A large, multicenter clinical trial involving several imaging modalities has found that plaque burden and plaques involving small lumen area are as likely as classically defined vulnerable plaques to trigger a myocardial infarction.

The trial, Providing Regional Observations to Study Predictors of Events in the Coronary Tree (PROSPECT), is the first prospective natural history study of atherosclerosis using multimodality imaging to characterize the coronary tree. The study findings were reported Sept. 24 at the Transcatheter Cardiovascular Therapeutics (TCT) scientific symposium in San Francisco. The Cardiovascular Research Foundation sponsored the five-day event.

"As a result of the PROSPECT trial, we are closer to being able to predict-and therefore prevent-sudden, unexpected adverse cardiac events," said principal investigator Dr. Gregg W. Stone, director of cardiovascular research and education at New York-Presbyterian Hospital/Columbia University Medical Center.

Stone and colleagues studied 700 patients with acute coronary syndromes using three-vessel multimodality intracoronary imaging. The modalities were x-ray angiography, intravascular ultrasound, and virtual histology involving a spectral analysis of radiofrequency data acquired with IVUS. They were used to quantify the clinical event rate from atherosclerotic progression and to identify those lesions that place patients at risk for unexpected adverse cardiovascular events (sudden death, cardiac arrest, heart attacks, and unstable or progressive angina).

Researchers discovered most untreated plaques that cause unexpected heart attacks are not mild lesions, as previously thought, but actually have a large plaque burden and a small lumen area. These are characteristics that were invisible to the coronary angiogram but easily identifiable on IVUS.

Only about half of new cardiac events were due to nonculprit lesions that exemplified the classic notion of vulnerable plaques (involving non–flow-limiting lesions with lipid cores encased in thin fibrosis caps) and associated inflammatory activity. Such abnormalities typically progress rapidly.

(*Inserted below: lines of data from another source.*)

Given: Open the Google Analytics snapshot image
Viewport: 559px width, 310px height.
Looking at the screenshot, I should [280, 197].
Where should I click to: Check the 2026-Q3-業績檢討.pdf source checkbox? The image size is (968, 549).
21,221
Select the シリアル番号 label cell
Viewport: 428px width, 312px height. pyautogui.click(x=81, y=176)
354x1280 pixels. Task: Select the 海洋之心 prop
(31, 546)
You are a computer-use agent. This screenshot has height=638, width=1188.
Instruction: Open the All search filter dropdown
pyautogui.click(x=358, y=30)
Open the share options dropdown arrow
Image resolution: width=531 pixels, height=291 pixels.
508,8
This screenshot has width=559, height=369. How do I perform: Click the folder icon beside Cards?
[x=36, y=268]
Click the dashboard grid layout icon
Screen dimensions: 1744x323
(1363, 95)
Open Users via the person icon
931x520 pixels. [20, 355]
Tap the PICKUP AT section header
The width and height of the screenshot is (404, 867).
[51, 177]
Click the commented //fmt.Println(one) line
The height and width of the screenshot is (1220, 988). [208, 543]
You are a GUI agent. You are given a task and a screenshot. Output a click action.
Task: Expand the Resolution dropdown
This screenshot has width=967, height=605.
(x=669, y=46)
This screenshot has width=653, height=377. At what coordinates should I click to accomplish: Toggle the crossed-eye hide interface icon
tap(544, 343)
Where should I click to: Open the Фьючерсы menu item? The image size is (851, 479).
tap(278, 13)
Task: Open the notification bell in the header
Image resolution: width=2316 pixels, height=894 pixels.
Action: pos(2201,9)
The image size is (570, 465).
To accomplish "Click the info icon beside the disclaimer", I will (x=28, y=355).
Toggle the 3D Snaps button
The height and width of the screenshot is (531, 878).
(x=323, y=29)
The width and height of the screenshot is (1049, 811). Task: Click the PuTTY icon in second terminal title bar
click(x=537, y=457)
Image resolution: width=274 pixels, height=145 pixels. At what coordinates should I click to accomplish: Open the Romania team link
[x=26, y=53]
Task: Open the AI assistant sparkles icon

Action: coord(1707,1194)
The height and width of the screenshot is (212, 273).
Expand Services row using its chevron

Another half was attributed to unrecognized and untreated severe disease with minimal change over time. Perhaps most important, for the first time it was demonstrated that characterization of the underlying plaque composition (with virtual histology) was able to significantly improve the ability to predict future adverse events beyond other, more standard, imaging techniques.

"These results mean that using a combination of imaging modalities, including IVUS, to identify lesions with a large plaque burden and/or small lumen area, and virtual histology to identify a large necrotic core without a visible cap (a thin-cap fibroatheroma) identifies the lesions that are at especially high risk of causing future adverse cardiovascular events," Stone said in a release.